Before the boy’s biological father reaches the village, Tommy has experienced the Invisible People’s harsh rites of manhood helped along by his Indian father. The ritual, which includes the mixing of human ashes and blood then drinking it, might repel us, but our reaction sharpens the real distinction and gulf between the savages’ lives and ours. The Indian father, Wanadi, helps his adopted son in two ways. He is a teacher and disciplinarian and must respond indifferently but not without love toward his son’s immediate suffering; second, he allows his son to achieve an emotional independence from his parents.

The “father” role of male parenthood is brought into relief when the engineer, sick and wounded, is being carried into the village. His son calls out “Daddy”; the Invisible People recognize the name and react excitedly. They had remembered how the boy for many years had referred to this creature “Daddy” and, now, the villagers were meeting this legend in the flesh. Daddy’s legendary standing developed because the Indians, engaged in a subsistence lifestyle, had never met someone so generous and apparently all-tolerant. He’s the person who wouldn’t force his son to drink ashes and blood, couldn’t think of abandoning his son to fend for himself, and would generally accede to his son’s desire never to become a man.

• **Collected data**
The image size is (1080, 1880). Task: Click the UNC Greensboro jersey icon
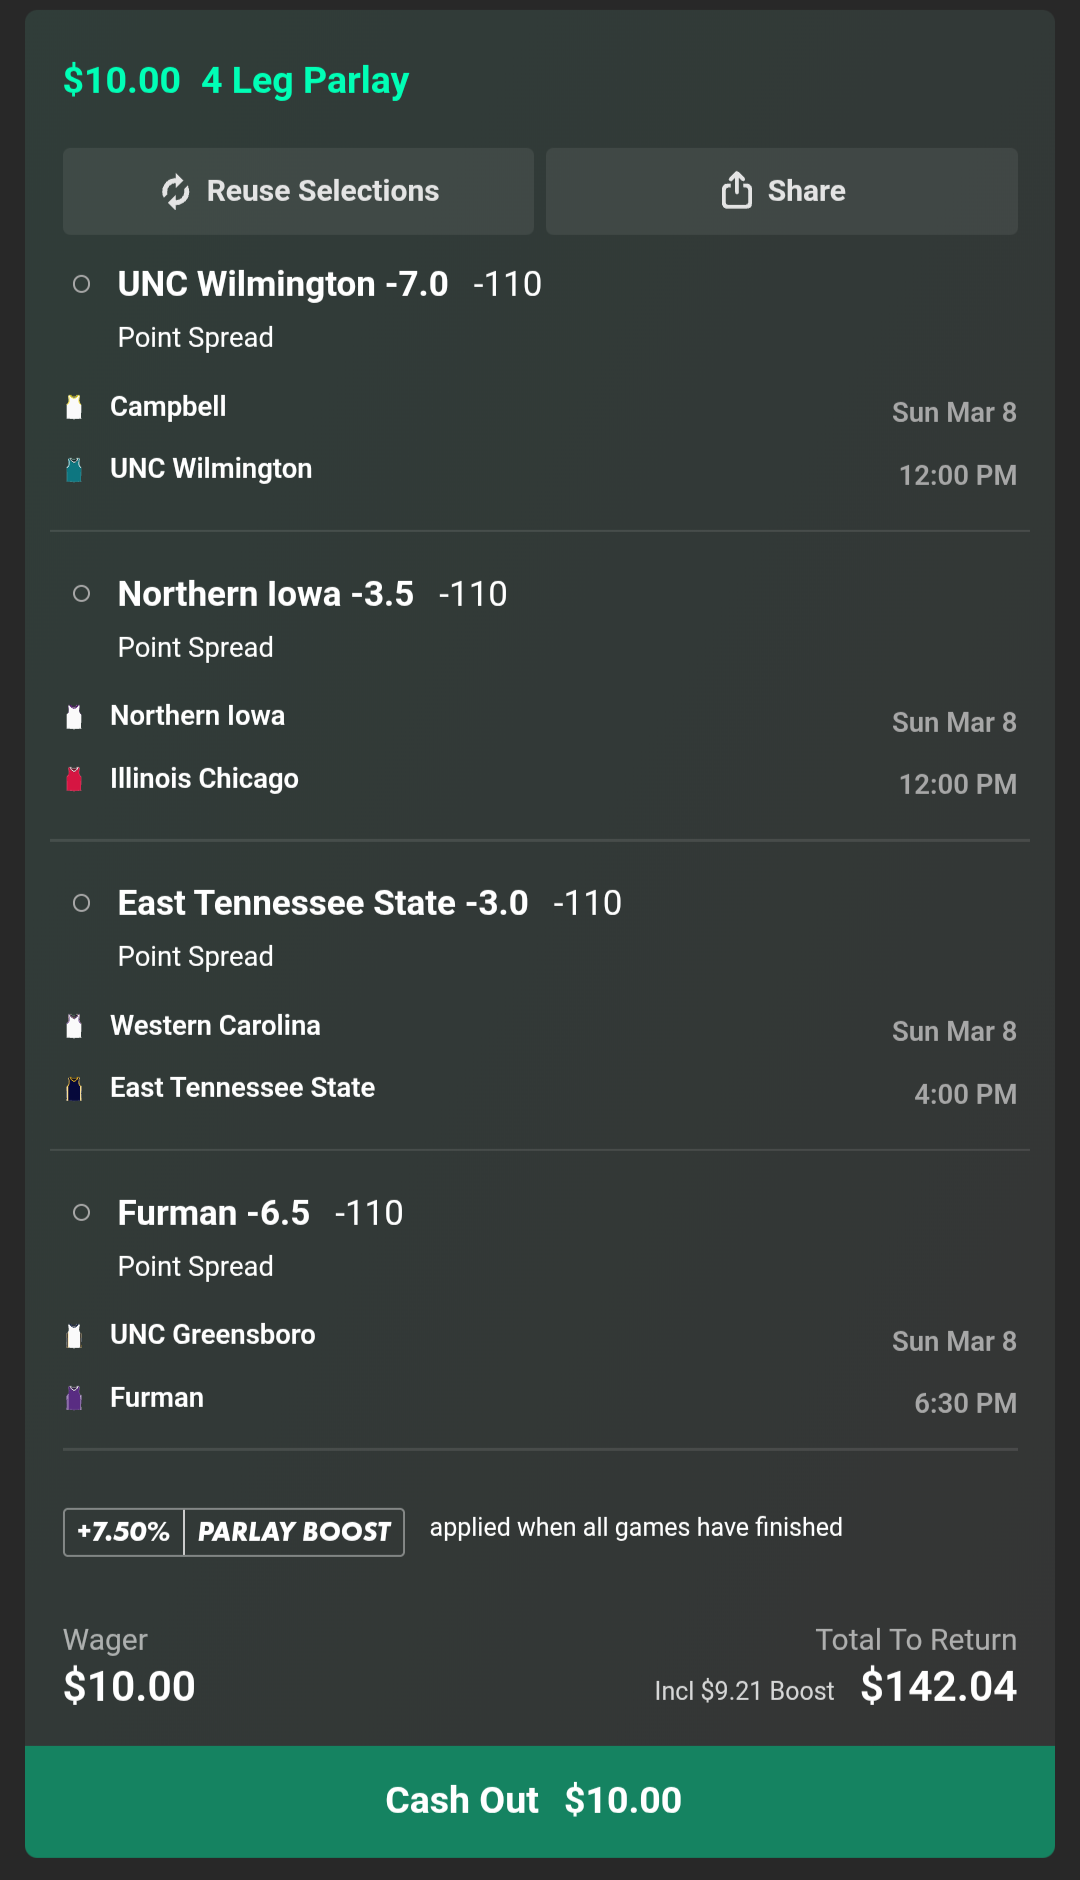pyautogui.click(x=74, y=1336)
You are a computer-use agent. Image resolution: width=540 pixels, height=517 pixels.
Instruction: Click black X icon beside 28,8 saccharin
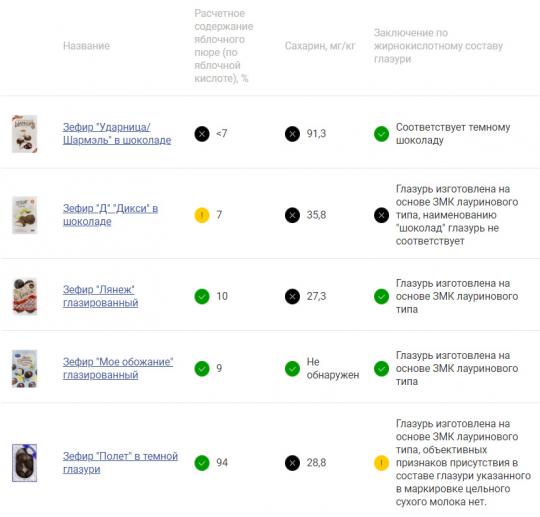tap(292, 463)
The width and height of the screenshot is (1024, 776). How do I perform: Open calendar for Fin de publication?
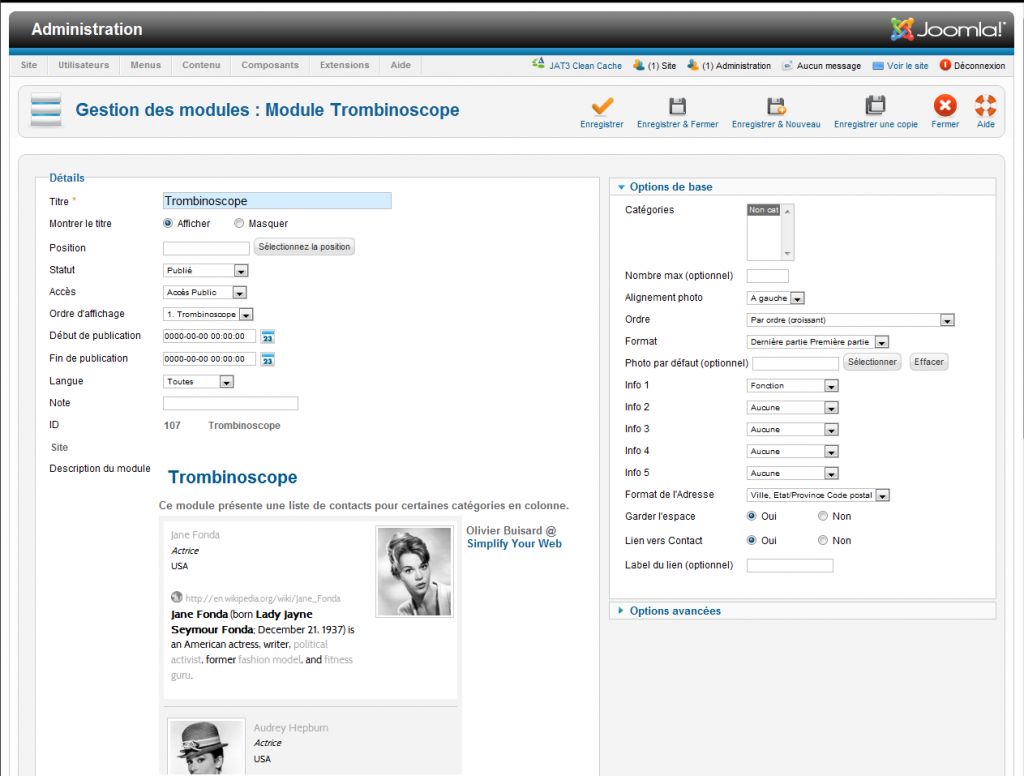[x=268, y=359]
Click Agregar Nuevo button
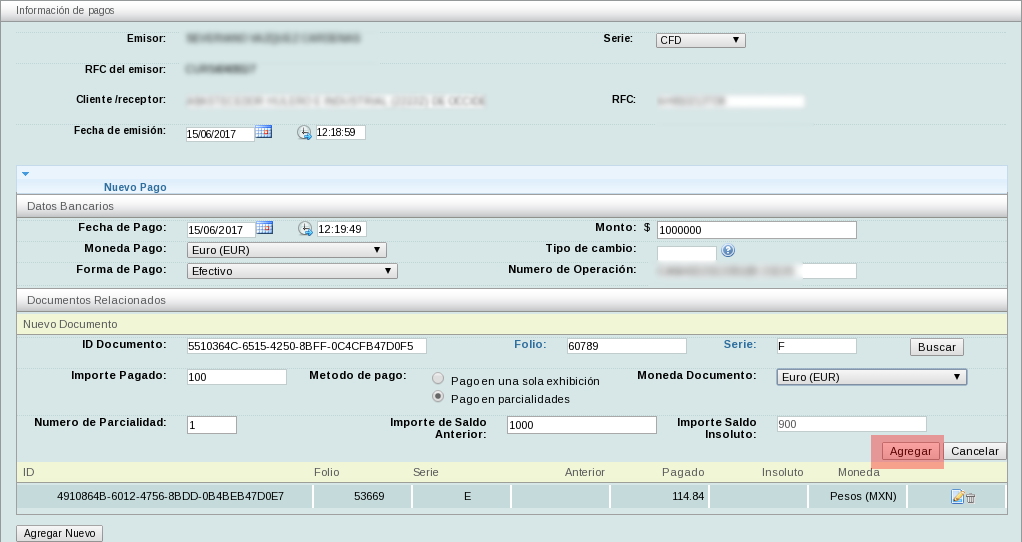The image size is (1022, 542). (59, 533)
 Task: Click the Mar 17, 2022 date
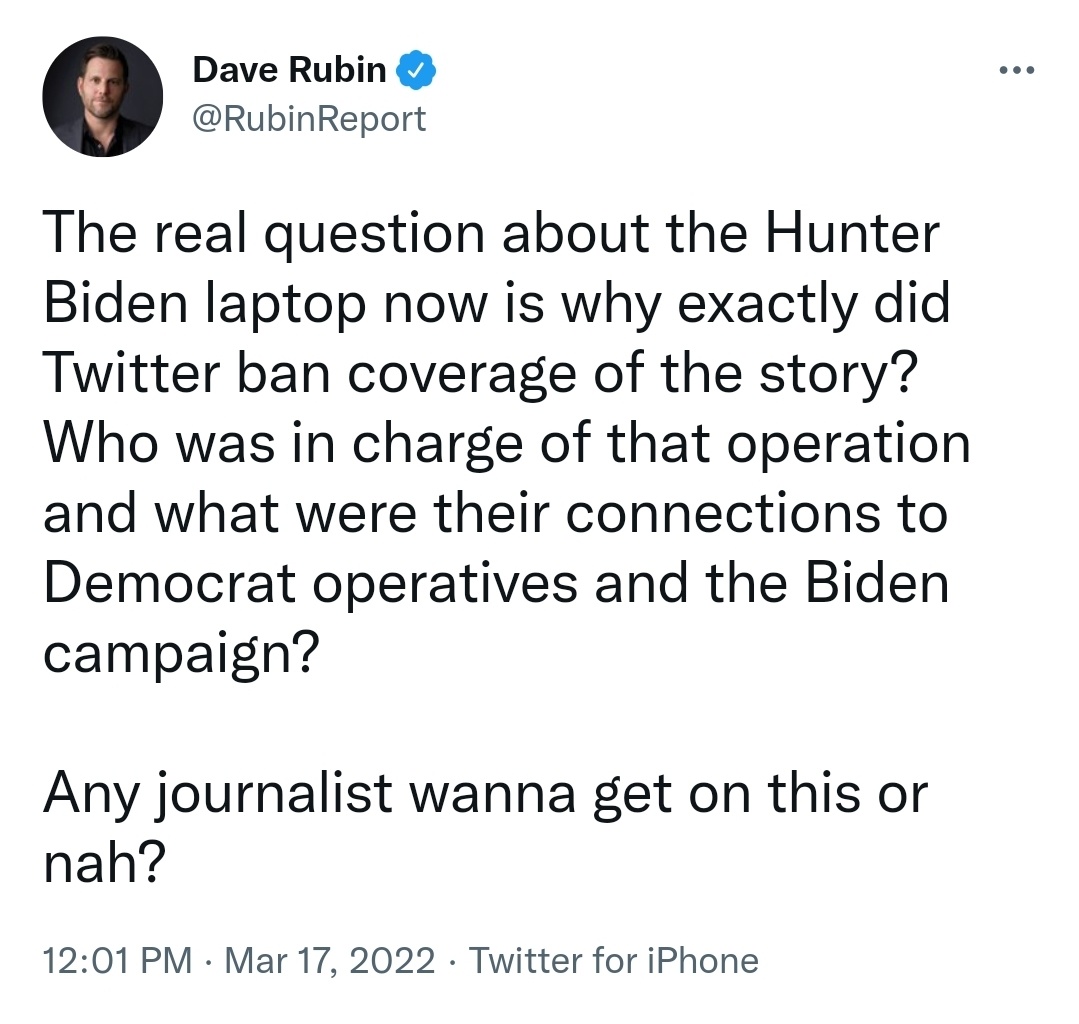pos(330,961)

• **WHAT IS BEING ASKED**
In the passage about Tommy and the Invisible People, what is the name of Tommy's Indian father?

• **WRITTEN SOLUTION**
Wanadi